Myocardial involvement is a major cause of morbidity and mortality in the setting of primary eosinophilia. We sought to compare conventional diagnostic modalities, such as clinical examination, electrocardiography and echocardiography to cardiac magnetic resonance imaging (CMR) for the evaluation of cardiac involvement in patients with primary eosinophilia.

Consecutive patients with primary eosinophilia and end-organ involvement were considered eligible. Secondary causes of eosinophilia were excluded using a standardized diagnostic protocol. Clonality was assessed by a combination of diagnostic methods including bone marrow smear, biopsy examination, immunophenotyping (using an extensive panel of T-cell markers), cytogenetic and molecular analysis, including RT-PCR for the detection of eosinophilia related fusion genes [M-BCR-ABL, t(9;22); m-BCR-ABL, t(9;22); μ-BCR-ABL, t(9;22); BCR-FGFR1, t(8;22); ZNF198-FGFR1, t(8;13); FOP-FGFR1, t(6;8); CEP110-FGFR1, t(6;8); BCR-PDGFR, t(4;22); FIP1L1-PDGFRA, del(4)(q12); ETV6-PDGFRB, t(5;12); H4-PDGFRB, t(5;10)], as well as ARMS PCR for the detection of JAK2 V617F. Echocardiography and electrocardiography were performed using standard methods. CMR scans were performed and interpreted by an assessor blinded to the clonality status of patients, using a 1.5 T Philips Intera CV MR scanner (Philips Medical Systems, Best, The Netherlands). Patients were evaluated for the presence of myocardial inflamation using T2-weighted, T1-weighted before and after contrast media injection and late enhanced images. ECG-triggered, T2-weighted (T2-W), multi-slice spin-echo sequence was performed in axial orientation. ECG-triggered, T1-weighted (T1-W) multi-slice spin-echo images were obtained in axial orientation with identical parameters before and after an intravenous bolus of 0.1mmol/kg Gd-DTPA. Measurements after Gd-DTPA were started within 1 minute of injection. Immediately after the second set of T1-W images, 0.1mmol/kg Gd-DTPA was given again and delayed-enhanced images were taken 15 min later, using an inversion recovery sequence. The patients’ results were compared with those of 20 healthy volunteers.

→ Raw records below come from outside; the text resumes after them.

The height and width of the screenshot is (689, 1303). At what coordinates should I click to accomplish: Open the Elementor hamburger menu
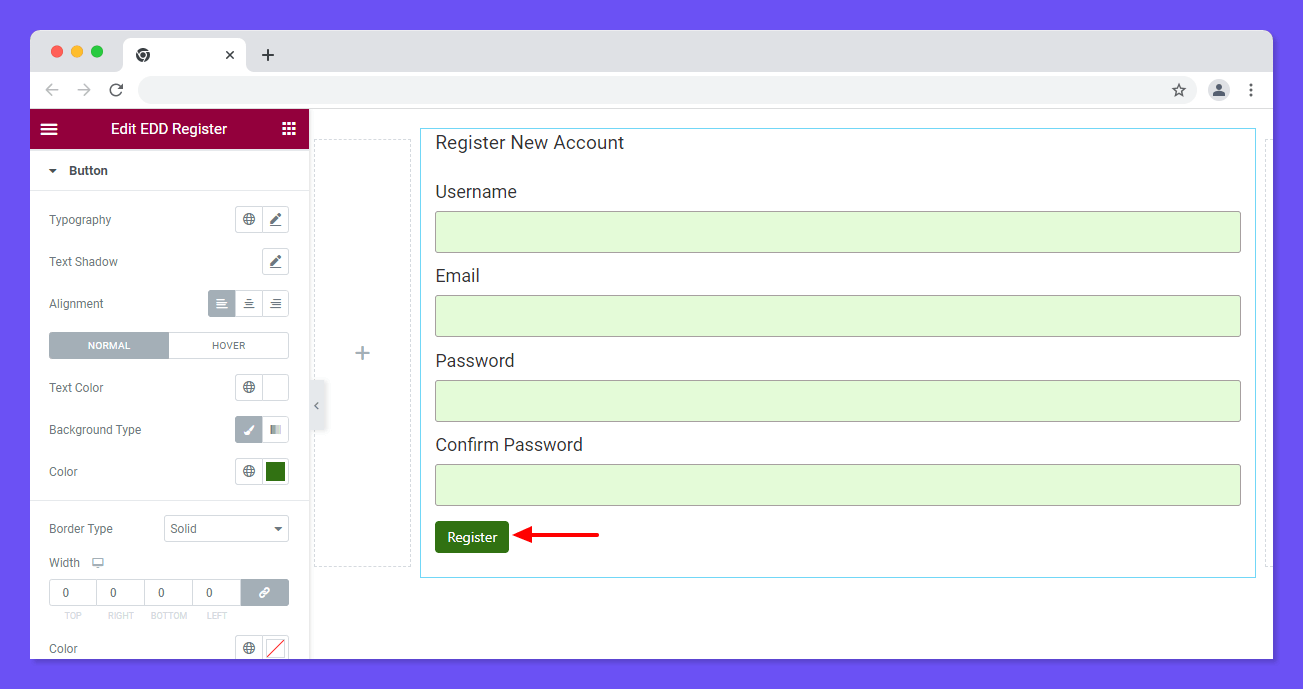tap(49, 128)
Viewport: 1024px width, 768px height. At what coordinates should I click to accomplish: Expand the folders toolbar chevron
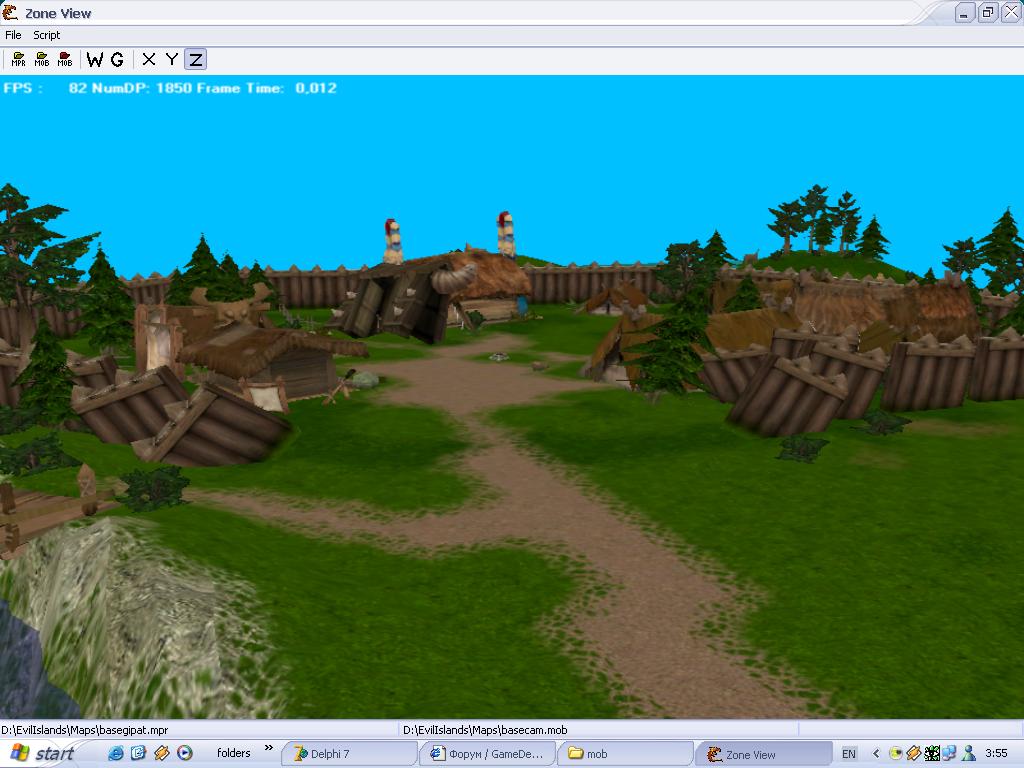click(268, 748)
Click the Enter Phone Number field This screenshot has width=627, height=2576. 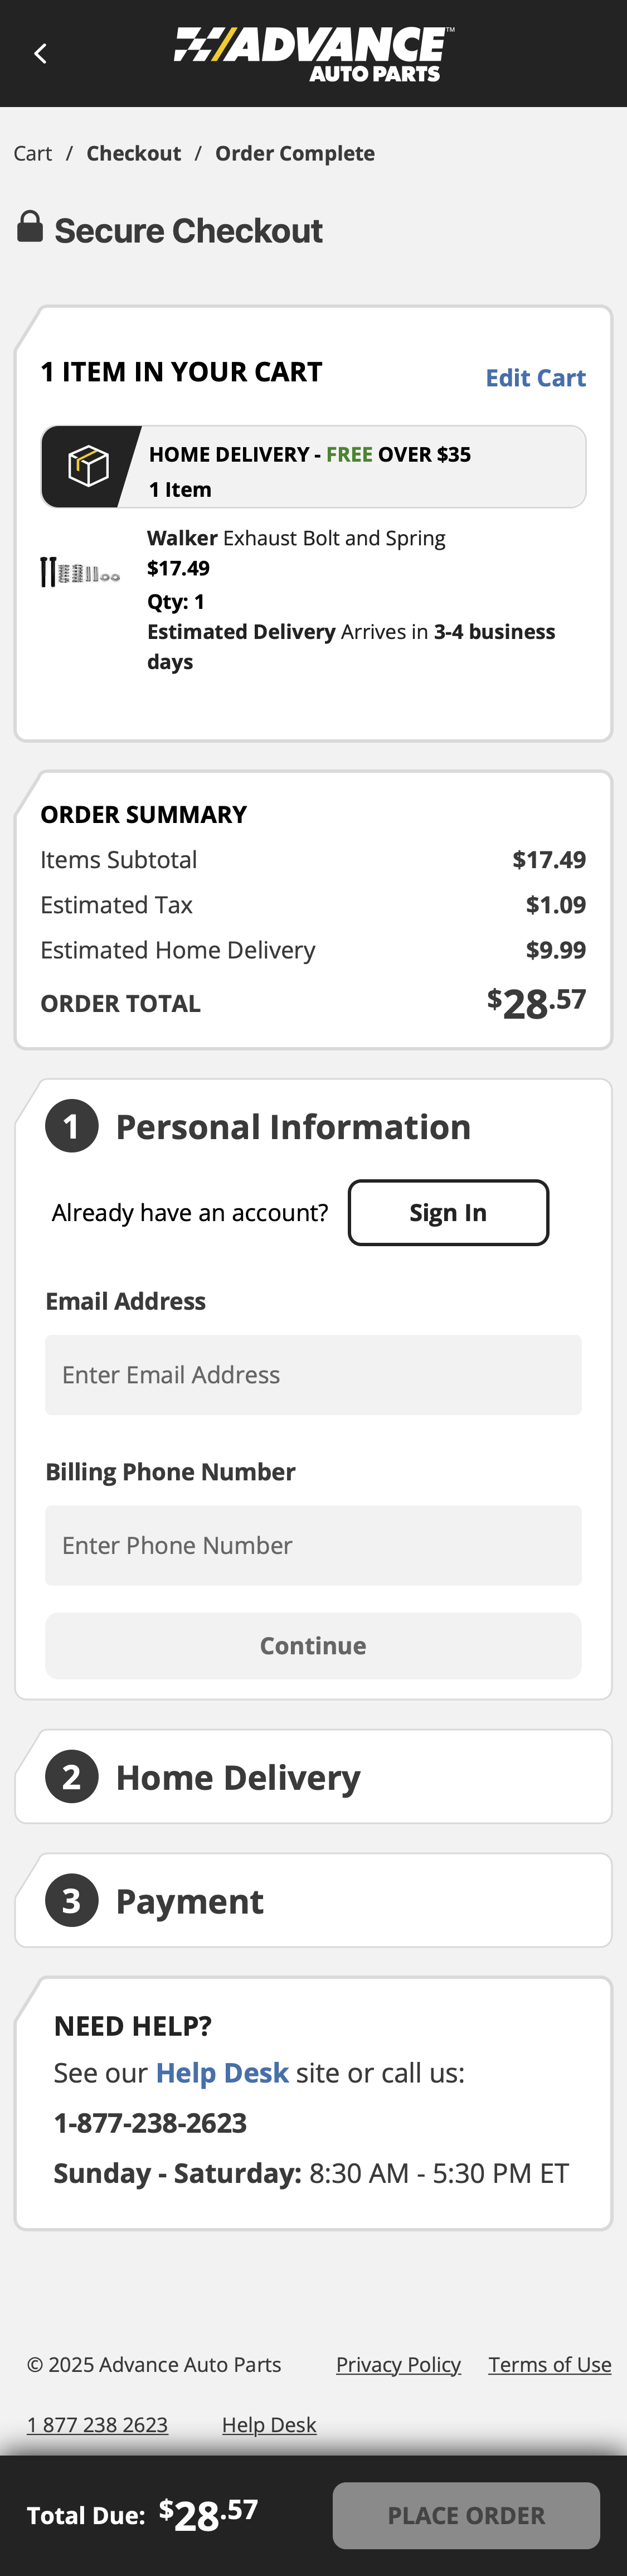click(x=313, y=1545)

A total of 15 patients (2 male/13 female) were enrolled in this study. Five patients had been diagnosed with chronic eosinophilic leukemia (CEL; 3 being positive for JAK2 V617F and 2 carrying clonal cytogenetic abnormalities) and 10 with hypereosinophilic syndrome (HES). All patients were receiving treatment to control eosinophilia. 13 were in complete hematologic response (less than 5% eosinophils and less than 10.000 white blood cells/mm3) and 2 displayed mildly elevated eosinophil counts. Five patients had evidence of myocardial involvement by conventional diagnostic modalities. Despite being in hematological and clinical remission, 6 patients, 5 of whom were diagnosed with CEL, had abnormalities detected by CMR, including endomyocardial fibrosis in 5 (all with CEL) and active myocardial inflammation in one HES patient. Overall, cardiac involvement and CMR-detected endomyocardial fibrosis were more common among patients with CEL compared to patients with HES (Fisher’s exact test p-value= 0.0088, and 0.0037, respectively). None of the healthy volunteers had evidence of inflamation of fibrosis.

Our study demonstrates that CMR detects endomyocardial fibrosis in a substantial proportion of patients with primary eosinophilia, despite adequate disease control. Myocardial involvement and endomyocardial fibrosis in particular, are associated with clonal primary eosinophilia.

Disclosures: No relevant conflicts of interest to declare.